Sonreí. Avallach llamaba «aldeanos» a todos y cada uno de los que habitaban a la sombra de la Torre, como si él fuera un noble con florecientes poblaciones llenas de súbditos leales. Lo cierto es que, aunque aún vivían algunas gentes en aldeas desperdigadas por las marismas, la mayoría de los que atravesaban las Tierras del Verano eran peregrinos que iban al santuario en busca de alguna gracia.

—Entonces la encontraré en la abadía —anuncié, y tomé un sorbo de la deliciosa cerveza antes de pasar la copa a Avallach.

—Eso imagino —dijo él, alzando la copa y observándome por encima del borde. Se interrumpió y ladeó la cabeza mientras me estudiaba con atención—. ¡Dios misericordioso! —exclamó de improviso—. ¡Myrddin, puedes ver!

—Es cierto, abuelo.

Me contempló como si fuera una maravilla.

—Pero… ¿cómo sucedió esto? ¡Se te ha devuelto la vista! ¡Cuéntame! Cuéntame al momento.

—No hay mucho que decir —respondí—. Estaba ciego, como bien sabes. Pero un sacerdote llamado Ciaran posó las manos sobre mí y el Señor tuvo a bien curarme.

—Un milagro —susurró Avallach, como si ésta fuera la explicación más natural; como si los milagros fueran algo del todo corriente, tan frecuente como la salida del sol por el este cada día, tan maravilloso e igual de grato. Claro que, en su mundo, puede que lo fueran.

La conversación giró entonces hacia los pequeños acontecimientos de las marismas: la pesca, el trabajo en el santuario y la abadía, el esfuerzo de los monjes y el cada vez más amplio círculo de creyentes.
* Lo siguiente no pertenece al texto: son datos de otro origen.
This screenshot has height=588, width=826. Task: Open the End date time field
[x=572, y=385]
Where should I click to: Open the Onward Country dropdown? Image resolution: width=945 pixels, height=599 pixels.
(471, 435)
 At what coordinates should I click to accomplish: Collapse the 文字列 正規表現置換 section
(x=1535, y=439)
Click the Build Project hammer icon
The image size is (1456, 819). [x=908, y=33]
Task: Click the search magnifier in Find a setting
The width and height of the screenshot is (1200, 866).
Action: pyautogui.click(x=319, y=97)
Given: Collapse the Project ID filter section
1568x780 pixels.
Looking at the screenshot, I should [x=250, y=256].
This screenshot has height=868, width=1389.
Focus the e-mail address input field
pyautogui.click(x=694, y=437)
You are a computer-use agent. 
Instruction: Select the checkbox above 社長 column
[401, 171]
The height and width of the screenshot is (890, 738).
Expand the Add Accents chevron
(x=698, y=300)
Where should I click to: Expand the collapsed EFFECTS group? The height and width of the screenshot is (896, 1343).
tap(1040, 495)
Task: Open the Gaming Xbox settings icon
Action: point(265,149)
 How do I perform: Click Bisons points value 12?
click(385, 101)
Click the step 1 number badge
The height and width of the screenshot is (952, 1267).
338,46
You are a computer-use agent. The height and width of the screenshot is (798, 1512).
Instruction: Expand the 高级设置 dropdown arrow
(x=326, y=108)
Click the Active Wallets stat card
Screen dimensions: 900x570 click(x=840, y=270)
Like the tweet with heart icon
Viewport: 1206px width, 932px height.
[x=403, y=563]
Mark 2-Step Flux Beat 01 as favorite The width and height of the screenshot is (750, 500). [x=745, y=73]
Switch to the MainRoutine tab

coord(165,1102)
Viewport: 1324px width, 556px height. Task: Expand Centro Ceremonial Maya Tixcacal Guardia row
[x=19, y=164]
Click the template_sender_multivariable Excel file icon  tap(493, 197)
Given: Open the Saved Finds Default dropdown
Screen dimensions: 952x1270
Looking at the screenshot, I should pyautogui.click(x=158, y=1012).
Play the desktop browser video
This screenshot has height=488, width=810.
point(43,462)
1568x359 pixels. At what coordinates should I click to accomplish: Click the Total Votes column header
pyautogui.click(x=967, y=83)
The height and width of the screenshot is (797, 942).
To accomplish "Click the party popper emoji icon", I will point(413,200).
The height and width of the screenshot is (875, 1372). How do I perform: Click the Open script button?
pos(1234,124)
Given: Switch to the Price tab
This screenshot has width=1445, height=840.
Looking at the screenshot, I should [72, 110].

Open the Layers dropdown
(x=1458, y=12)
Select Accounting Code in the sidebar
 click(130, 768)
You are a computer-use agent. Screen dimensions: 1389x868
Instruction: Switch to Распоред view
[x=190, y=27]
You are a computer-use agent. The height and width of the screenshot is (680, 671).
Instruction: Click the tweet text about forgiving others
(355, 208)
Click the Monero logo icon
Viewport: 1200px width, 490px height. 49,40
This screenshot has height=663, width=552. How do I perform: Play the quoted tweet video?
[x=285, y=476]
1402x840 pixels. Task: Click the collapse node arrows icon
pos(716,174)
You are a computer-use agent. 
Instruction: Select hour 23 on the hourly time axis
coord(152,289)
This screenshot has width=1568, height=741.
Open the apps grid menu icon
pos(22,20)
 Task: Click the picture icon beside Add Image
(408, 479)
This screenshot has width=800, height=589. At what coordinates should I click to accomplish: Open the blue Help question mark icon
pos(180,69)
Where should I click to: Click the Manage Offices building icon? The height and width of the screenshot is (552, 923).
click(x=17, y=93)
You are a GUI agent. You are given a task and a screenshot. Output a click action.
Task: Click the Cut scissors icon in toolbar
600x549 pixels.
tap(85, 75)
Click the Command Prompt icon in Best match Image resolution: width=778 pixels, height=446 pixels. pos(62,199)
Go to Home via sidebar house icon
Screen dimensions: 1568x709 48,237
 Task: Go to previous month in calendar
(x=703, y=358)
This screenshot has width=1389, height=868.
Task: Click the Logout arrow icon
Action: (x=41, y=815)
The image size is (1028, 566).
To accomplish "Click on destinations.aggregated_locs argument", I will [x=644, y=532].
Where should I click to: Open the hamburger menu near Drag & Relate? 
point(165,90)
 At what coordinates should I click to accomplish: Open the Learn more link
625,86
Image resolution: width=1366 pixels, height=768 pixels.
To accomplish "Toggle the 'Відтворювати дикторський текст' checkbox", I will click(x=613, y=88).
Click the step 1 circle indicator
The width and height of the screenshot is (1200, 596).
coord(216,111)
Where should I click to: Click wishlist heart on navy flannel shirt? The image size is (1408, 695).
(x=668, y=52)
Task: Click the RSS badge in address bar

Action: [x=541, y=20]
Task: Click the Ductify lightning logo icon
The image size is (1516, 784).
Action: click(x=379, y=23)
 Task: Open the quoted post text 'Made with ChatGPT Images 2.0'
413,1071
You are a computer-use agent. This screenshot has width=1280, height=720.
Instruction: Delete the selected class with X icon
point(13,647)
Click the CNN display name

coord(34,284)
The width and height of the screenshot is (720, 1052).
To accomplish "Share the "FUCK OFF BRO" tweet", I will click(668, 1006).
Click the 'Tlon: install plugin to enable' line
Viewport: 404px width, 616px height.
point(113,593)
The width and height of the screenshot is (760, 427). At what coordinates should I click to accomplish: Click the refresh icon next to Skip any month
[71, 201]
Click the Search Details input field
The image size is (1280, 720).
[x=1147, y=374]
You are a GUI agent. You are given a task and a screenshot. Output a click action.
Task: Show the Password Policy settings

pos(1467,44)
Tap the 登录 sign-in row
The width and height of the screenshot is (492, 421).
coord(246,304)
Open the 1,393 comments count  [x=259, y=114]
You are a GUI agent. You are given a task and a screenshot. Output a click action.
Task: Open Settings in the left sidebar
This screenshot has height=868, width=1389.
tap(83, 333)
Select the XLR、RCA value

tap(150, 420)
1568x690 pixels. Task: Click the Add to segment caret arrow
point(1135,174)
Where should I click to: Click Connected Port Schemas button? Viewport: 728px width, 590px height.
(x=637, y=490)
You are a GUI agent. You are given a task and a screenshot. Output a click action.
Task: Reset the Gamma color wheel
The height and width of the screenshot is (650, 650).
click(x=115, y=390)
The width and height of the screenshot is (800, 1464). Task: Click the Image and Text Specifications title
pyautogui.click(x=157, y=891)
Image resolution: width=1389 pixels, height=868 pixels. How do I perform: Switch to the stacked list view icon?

Me maravilló, aunque no por primera vez, lo poco que los traumas y agitaciones del momento importaban en este lugar. Acontecimientos de gran significación en el amplio mundo o bien resultaban desconocidos aquí o pasaban como incidentes de poco relieve. El palacio del Rey Pescador, como el peñasco sobre el que se alzaba, se mantenía al margen de los estragos y trastornos de la época, como un auténtico refugio, un santuario de paz en un mundo atormentado por las preocupaciones. ¡Luz Omnipotente, que siempre sea así!

De buena gana hubiera conversado con él todo el día, pero la necesidad me apremió una vez más. Con la promesa de regresar tan pronto como me fuera posible, me despedí de Avallach y anduve hasta la abadía, contento de poder abandonar la silla de montar. Cuando ascendía por el sendero que parte de la orilla del lago, algunos de los hermanos me vieron y se adelantaron para anunciar mi llegada. Salieron a mi encuentro y me condujeron a los aposentos del abad Elfodd.

—Aguardad aquí, por favor —dijo el monje—. El abad se reunirá con vos en cuanto esté libre.

—Gracias, pero…

El monje desapareció antes de que pudiera detenerlo. Pensé en volver a llamarlo, pero la fatiga se apoderó de mí y en lugar de ello me senté en el sillón del abad a esperar. Acababa de cerrar los ojos cuando oí pasos al otro lado de la puerta.

—¡Merlín!

Abrí los ojos, me puse en pie, y al instante me vi envuelto en un fuerte, casi violento abrazo.